Peter Duffy QC (25 August 1954 – 5 March 1999) was a British barrister. Educated at Wimbledon College, London, he read law at Gonville and Caius College, Cambridge, where he received a first class degree. He went on to Queen Mary College, London, where he taught from 1979 to 1989. He was called to the Bar by Lincoln's Inn in 1978. He took silk in 1997.

As a barrister Peter Duffy made a significant contribution to the advancement of human rights. He appeared in many of the most important human rights cases of the 1990s. Most notably he successfully appeared on behalf of Diane Blood in the Court of Appeal in her bid to try and conceive her dead husband's child.

He was a tireless advocate on behalf of gay rights. He persuaded the European Commission of Human Rights to condemn discrimination in the gay age of consent and he challenged the ban on gays and lesbians in the armed forces.

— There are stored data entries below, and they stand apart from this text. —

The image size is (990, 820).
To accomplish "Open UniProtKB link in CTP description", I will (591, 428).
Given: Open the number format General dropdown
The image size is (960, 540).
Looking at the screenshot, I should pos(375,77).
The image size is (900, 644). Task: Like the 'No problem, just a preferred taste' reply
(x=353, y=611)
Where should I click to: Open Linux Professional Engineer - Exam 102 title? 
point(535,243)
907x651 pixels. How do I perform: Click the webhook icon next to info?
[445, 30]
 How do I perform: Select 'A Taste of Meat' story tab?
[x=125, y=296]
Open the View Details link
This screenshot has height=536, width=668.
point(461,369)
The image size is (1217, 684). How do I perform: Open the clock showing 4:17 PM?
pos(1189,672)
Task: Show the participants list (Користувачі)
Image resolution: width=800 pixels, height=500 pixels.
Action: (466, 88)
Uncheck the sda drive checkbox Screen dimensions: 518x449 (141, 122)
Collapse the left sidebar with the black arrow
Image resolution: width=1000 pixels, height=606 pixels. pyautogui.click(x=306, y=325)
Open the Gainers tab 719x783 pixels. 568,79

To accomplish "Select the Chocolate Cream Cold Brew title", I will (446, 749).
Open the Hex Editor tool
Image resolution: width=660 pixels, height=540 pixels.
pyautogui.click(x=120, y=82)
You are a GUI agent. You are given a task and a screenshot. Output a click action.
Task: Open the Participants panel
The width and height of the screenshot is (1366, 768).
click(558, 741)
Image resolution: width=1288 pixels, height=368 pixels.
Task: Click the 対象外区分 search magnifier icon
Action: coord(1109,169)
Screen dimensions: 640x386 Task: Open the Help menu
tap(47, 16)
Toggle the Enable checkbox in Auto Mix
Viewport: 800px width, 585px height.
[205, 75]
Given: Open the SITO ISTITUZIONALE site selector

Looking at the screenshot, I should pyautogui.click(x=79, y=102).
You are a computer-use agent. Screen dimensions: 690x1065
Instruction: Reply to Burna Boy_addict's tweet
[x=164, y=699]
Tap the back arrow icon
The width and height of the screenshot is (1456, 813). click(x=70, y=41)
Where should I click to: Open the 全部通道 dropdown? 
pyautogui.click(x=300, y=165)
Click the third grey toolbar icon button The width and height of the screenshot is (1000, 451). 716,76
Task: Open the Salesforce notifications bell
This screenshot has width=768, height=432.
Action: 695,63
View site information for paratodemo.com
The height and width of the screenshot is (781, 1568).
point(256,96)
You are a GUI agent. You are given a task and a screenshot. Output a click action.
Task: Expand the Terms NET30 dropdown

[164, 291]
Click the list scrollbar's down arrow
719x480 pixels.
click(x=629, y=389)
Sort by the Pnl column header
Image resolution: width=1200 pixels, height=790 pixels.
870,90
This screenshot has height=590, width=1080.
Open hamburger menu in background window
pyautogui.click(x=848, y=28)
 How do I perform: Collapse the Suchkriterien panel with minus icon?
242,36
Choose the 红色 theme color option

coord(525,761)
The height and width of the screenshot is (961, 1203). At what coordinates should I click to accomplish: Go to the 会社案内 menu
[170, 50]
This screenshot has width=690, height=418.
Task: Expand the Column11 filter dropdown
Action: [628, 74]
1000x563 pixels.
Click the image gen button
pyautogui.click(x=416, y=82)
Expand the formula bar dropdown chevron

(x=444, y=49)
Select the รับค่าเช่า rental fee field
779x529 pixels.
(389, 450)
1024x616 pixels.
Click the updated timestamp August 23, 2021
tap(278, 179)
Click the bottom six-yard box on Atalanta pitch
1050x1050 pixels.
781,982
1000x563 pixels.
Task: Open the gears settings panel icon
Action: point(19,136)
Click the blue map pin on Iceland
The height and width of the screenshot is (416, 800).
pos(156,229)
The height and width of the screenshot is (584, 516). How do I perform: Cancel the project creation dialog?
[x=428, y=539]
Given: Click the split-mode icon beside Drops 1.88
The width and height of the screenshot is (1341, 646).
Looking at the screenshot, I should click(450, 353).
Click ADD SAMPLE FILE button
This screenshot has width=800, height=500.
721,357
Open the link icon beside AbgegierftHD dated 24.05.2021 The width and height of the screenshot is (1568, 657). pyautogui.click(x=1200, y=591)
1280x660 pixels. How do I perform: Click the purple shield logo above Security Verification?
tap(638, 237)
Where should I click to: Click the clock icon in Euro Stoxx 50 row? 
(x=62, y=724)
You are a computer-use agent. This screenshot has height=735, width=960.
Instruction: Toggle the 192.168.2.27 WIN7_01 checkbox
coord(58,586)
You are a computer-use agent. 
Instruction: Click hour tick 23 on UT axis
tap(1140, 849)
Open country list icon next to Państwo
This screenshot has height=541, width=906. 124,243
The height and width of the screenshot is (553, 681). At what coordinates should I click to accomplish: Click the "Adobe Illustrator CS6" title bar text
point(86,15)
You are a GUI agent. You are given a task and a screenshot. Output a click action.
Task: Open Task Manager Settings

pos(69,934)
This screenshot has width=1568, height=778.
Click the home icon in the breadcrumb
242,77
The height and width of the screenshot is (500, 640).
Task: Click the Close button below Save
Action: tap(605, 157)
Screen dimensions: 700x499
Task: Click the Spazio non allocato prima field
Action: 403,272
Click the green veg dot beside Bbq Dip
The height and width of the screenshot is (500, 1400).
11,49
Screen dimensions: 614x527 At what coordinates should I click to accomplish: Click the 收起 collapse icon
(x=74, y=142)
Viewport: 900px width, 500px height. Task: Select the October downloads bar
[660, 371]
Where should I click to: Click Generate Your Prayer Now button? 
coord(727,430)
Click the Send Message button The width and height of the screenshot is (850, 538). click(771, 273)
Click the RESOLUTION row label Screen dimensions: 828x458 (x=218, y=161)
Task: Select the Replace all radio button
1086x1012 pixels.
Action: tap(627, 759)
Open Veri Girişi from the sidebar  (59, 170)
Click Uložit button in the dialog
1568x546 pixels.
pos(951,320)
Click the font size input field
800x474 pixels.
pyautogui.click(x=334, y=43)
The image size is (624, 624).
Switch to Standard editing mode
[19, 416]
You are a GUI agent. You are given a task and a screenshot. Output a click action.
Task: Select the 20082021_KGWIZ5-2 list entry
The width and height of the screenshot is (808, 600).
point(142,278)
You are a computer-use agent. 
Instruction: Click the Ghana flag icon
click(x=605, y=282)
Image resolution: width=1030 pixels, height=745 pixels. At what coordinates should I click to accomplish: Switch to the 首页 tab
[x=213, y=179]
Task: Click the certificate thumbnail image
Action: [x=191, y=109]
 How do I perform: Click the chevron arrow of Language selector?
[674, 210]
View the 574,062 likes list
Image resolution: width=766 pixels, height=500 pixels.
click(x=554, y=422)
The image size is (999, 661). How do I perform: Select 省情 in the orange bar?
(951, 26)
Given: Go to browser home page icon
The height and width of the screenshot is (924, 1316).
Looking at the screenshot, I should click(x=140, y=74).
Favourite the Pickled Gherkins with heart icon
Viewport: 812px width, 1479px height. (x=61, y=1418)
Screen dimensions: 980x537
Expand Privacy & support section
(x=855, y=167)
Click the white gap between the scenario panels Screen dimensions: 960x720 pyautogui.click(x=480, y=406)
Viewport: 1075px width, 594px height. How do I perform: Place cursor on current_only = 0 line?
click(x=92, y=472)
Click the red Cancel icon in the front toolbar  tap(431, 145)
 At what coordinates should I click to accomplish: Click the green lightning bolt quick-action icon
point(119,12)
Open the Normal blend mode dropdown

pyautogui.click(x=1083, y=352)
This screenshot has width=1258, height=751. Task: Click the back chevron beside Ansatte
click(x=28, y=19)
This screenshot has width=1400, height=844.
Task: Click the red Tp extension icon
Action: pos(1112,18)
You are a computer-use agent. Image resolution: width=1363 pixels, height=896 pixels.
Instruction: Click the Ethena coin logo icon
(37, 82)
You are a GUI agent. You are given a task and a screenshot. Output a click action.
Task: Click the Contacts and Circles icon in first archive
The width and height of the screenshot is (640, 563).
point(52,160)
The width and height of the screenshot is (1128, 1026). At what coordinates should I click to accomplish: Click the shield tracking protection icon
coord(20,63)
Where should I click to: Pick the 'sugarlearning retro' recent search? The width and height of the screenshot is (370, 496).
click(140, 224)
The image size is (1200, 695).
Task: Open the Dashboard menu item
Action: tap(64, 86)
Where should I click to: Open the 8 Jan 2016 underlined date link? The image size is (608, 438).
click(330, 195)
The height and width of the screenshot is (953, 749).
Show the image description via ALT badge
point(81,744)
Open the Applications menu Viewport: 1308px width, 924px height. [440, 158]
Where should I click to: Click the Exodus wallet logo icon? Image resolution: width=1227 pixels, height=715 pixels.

He later represented Amnesty International, the Medical Foundation for the Care of Victims of Torture and others in the Pinochet case before the House of Lords. From 1989 to 1991 he was chairman of Amnesty's international executive committee.

==Death==
He died in London on 5 March 1999, aged 44.

==Legacy==
The Peter Duffy Human Rights Award is awarded annually by Lincoln's Inn. It provides money for young barristers to spend three months under supervision at the European Court of Human Rights in Strasbourg.

Another award that bears his name is the Peter Duffy Scholarship, awarded annually by the Bar European Group, a Specialist Bar Association of the Bar Council of England and Wales, of which Duffy had been Chair at the time of his death in 1999.

Finally, The Human Rights Lawyer's Association annually awards the Peter Duffy Memorial Award. This award highlights the strongest applicant to their bursary scheme, which assists law students in undertaking internships and other unpaid work in the human rights field.